When the moment came to see baby Kevin, the Sister took her to his cot in a wheelchair, as if to steady her when she saw her son. But when they arrived at his cot, the Sister just left Donnelion there and as she departed said “‘Oh by the way… He’s got short arms and legs.'” Donnelion didn’t really think much of the comment. “So when I lifted him up, [and] put the blanket around him, I got the shock of my life.”
Kevin Donnelion is one of over 10,000 thalidomide babies born worldwide. Like Kevin, many survivors have short, partially developed and twisted arms and legs, that resemble flippers. Others have deformed faces including malformed eyes and ears.
Getty ImagesPhillipa Bradbourne, a Thalidomide baby born without arms. 1963.
Many were born with no anus, no genitals, undeveloped organs and were so deformed, that death was certain. An additional 123,000 thalidomide babies (according to conservative estimates) were miscarried or stillborn. It is believed that many more unregistered infants died as a result of state infanticide.

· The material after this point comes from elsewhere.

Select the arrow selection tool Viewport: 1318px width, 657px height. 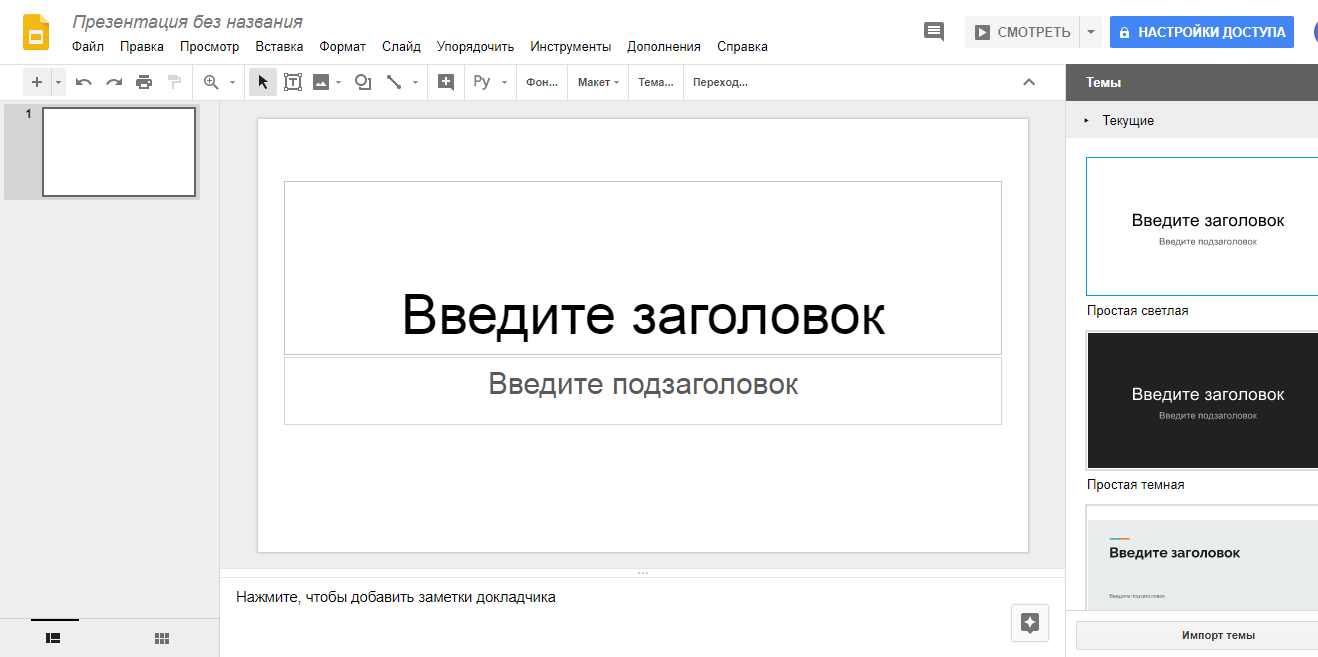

Between 1957 and 1962, thalidomide was sold in 46 countries under 65 different brand names, aggressively marketed by Chemie Gruenethal, the German pharmaceutical company who developed it.
The official story is that thalidomide was discovered by accident by the company’s owner Hermann Wirtz in his quest to develop an anti-allergy drug. But while testing it on lab animals, he and his team found it had a sedative effect. They had discovered a new tranquilizer that could potentially replace barbiturates.
While barbiturates caused overdoses in high quantities, there was no such effect with thalidomide, at least in lab animals.
Thalidomide And Nazi Concentration Camps
Wikimedia CommonsOtto Ambros, the “Devil’s Chemist.”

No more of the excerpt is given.